**Task requirements**
A faithful transcription of all lines below is the expected answer.

**Record extracts**
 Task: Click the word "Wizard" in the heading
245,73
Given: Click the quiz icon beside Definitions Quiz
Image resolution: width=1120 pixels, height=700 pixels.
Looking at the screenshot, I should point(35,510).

**Result for this exercise**
 Task: Click the word "Wizard" in the heading
245,73
Given: Click the quiz icon beside Definitions Quiz
Image resolution: width=1120 pixels, height=700 pixels.
Looking at the screenshot, I should point(35,510).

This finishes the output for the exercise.